--- GIVEN RECORDS Enclosed Below ---

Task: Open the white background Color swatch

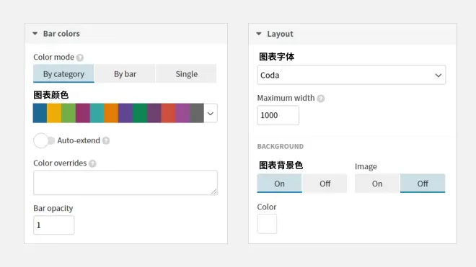Action: [267, 224]
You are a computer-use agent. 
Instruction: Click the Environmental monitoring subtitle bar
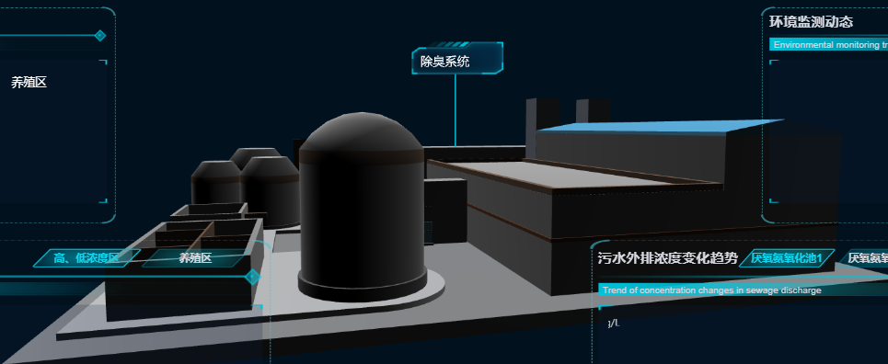[828, 45]

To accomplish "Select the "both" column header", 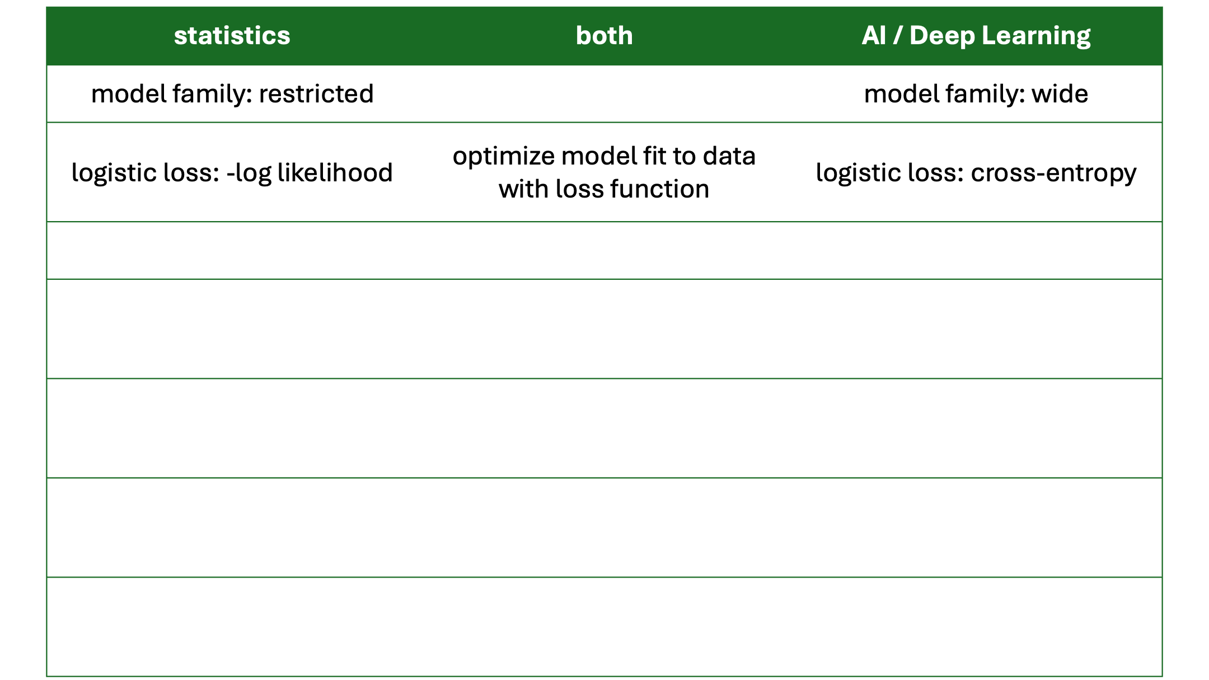I will pos(604,36).
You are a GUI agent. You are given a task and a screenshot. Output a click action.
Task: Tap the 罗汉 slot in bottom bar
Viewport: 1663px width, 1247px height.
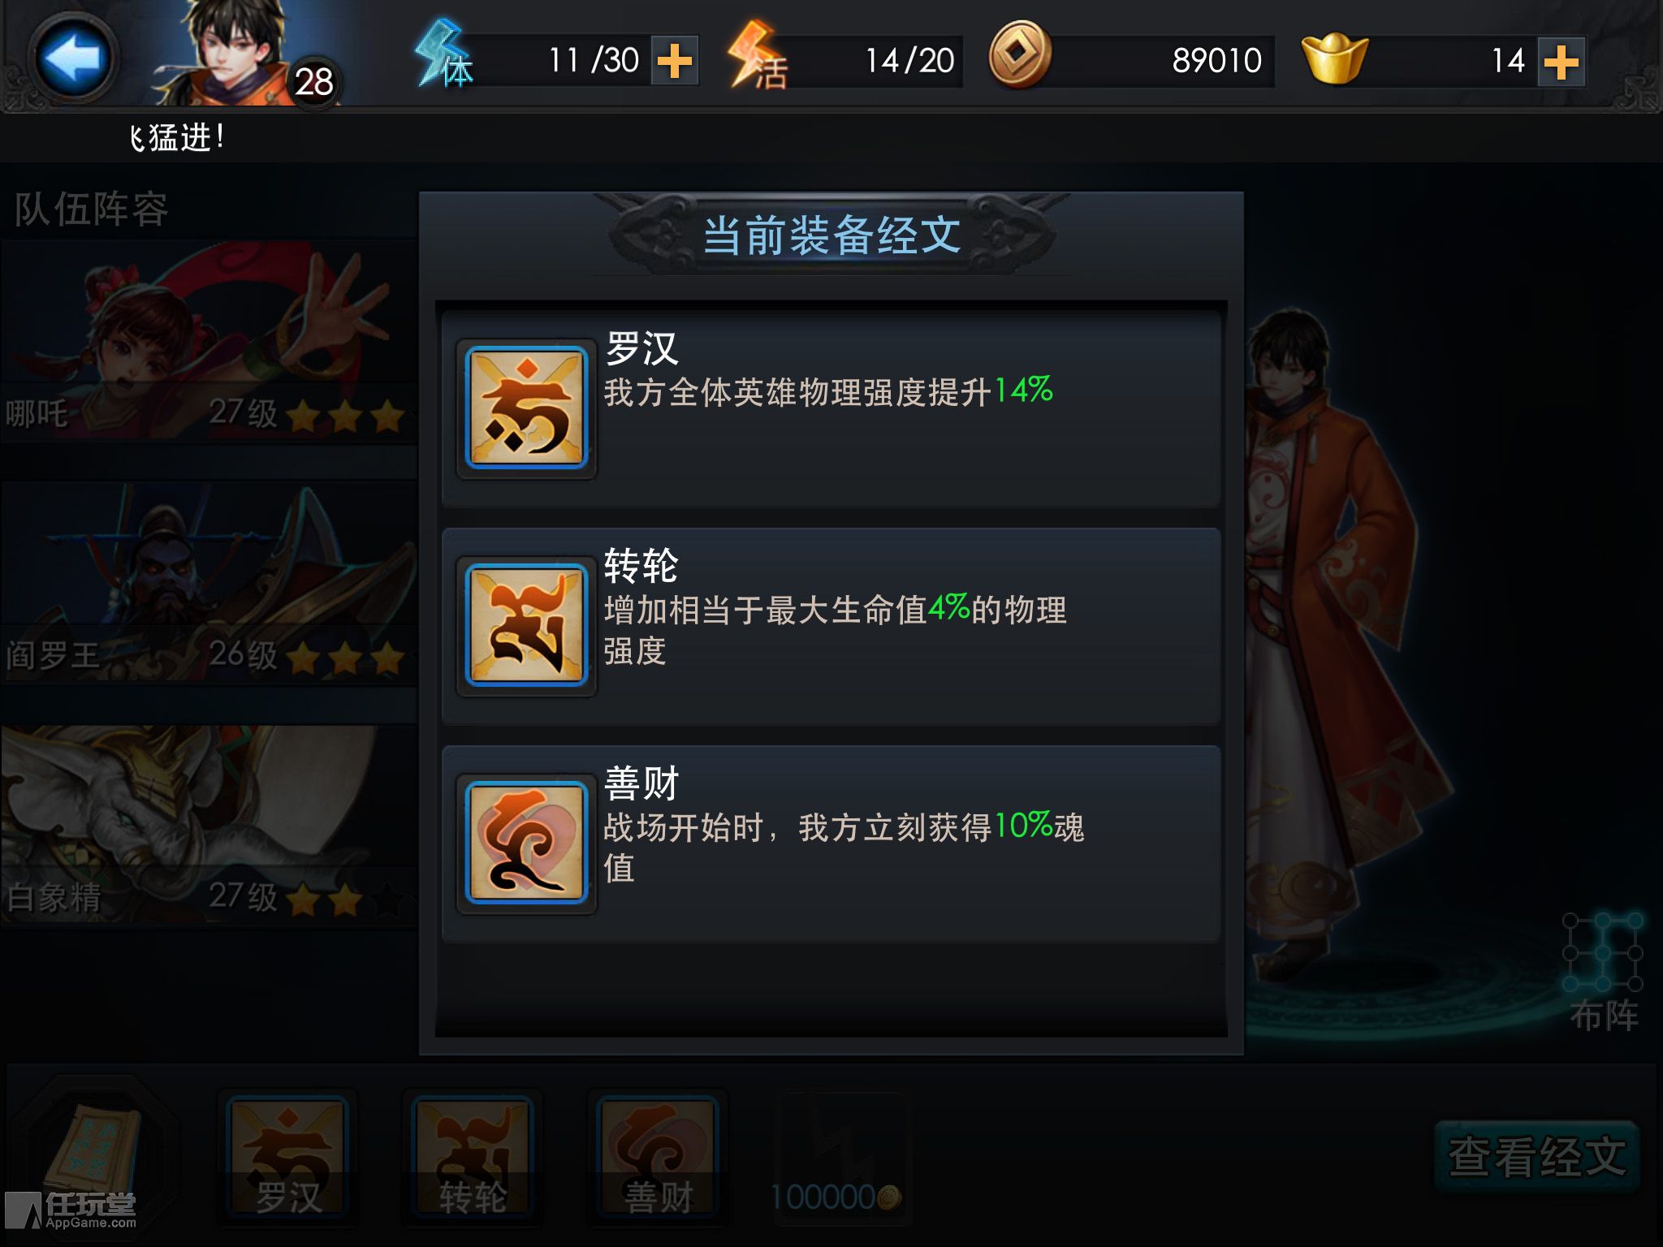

--- End of Enclosed GIVEN RECORDS ---

◆ YOUR INSTRUCTIONS
Show every line from the entries above in which the word "agent" appears.

◆ RESULT OF THIS EXERCISE
You are a computer-use agent. 
You are a GUI agent. You are given a task and a screenshot. Output a click action.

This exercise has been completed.